Materials provided.
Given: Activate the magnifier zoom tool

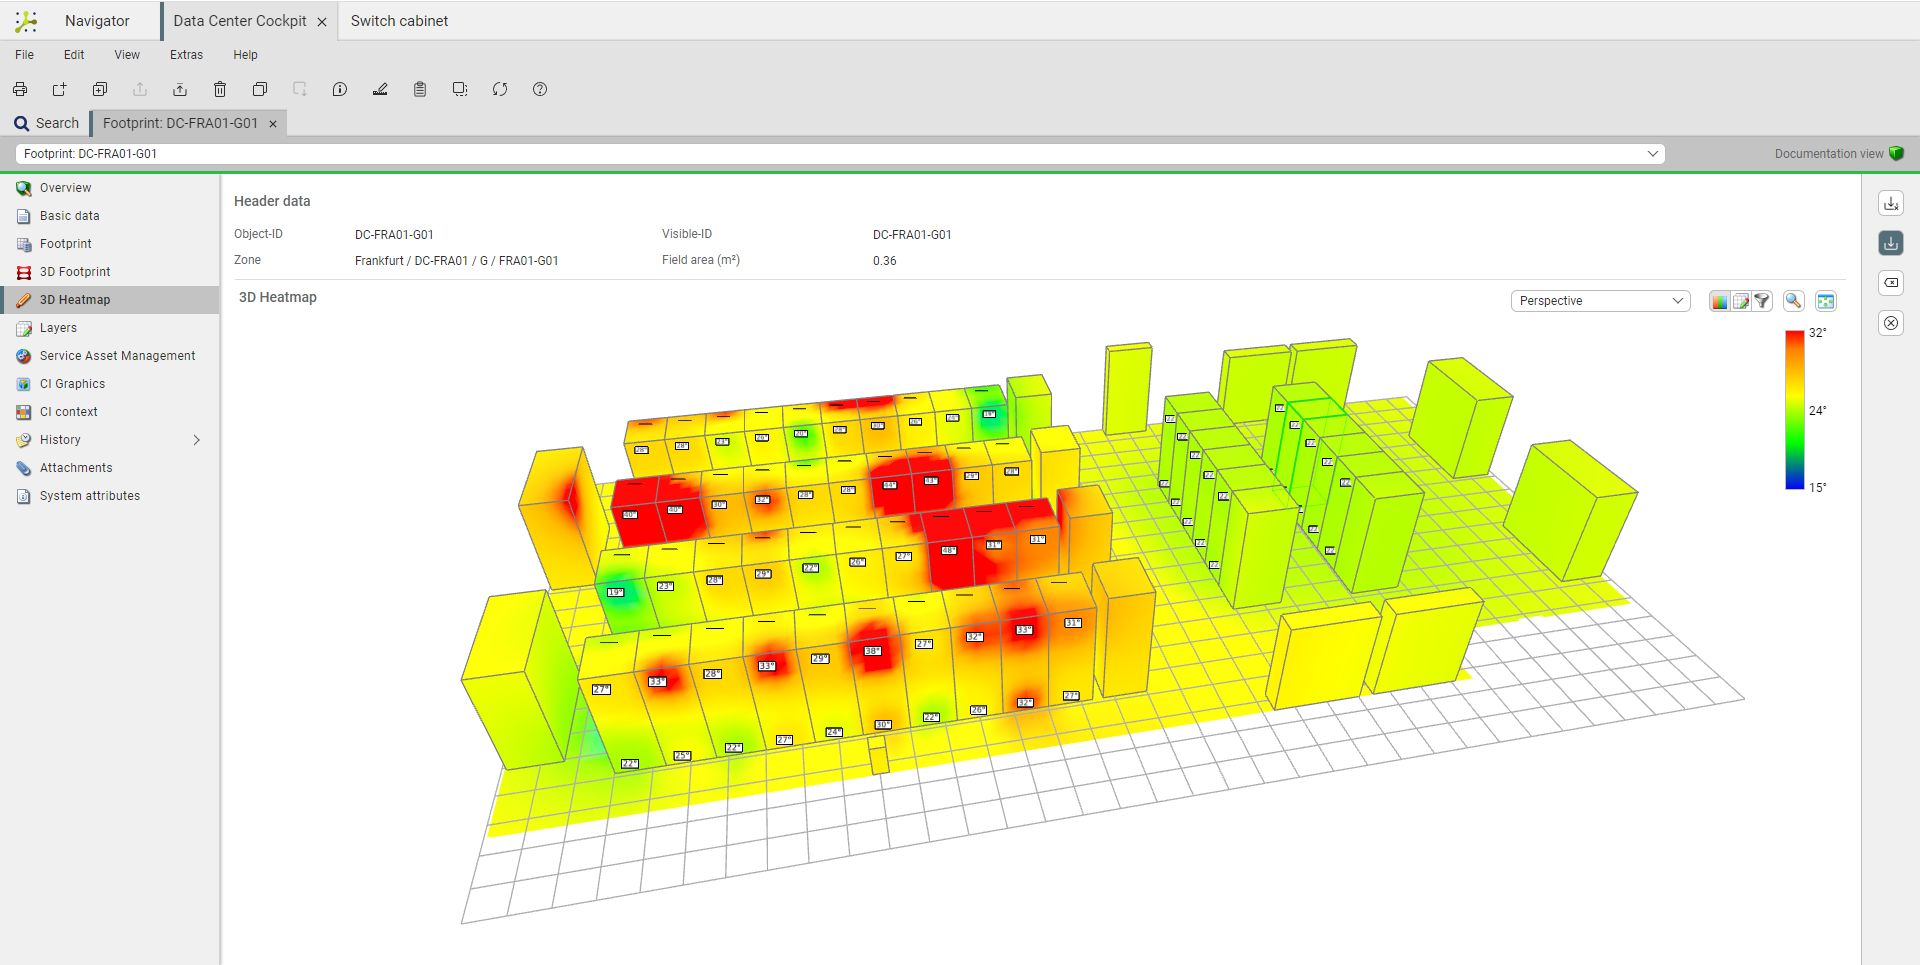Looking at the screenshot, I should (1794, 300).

==

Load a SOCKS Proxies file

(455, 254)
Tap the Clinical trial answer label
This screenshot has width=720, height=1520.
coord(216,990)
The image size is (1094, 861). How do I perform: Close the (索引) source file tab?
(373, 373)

Exercise details. From the data above, extract every line that contains the word "file".

Response for this exercise.
Load a SOCKS Proxies file
The image size is (1094, 861). How do I perform: Close the (索引) source file tab?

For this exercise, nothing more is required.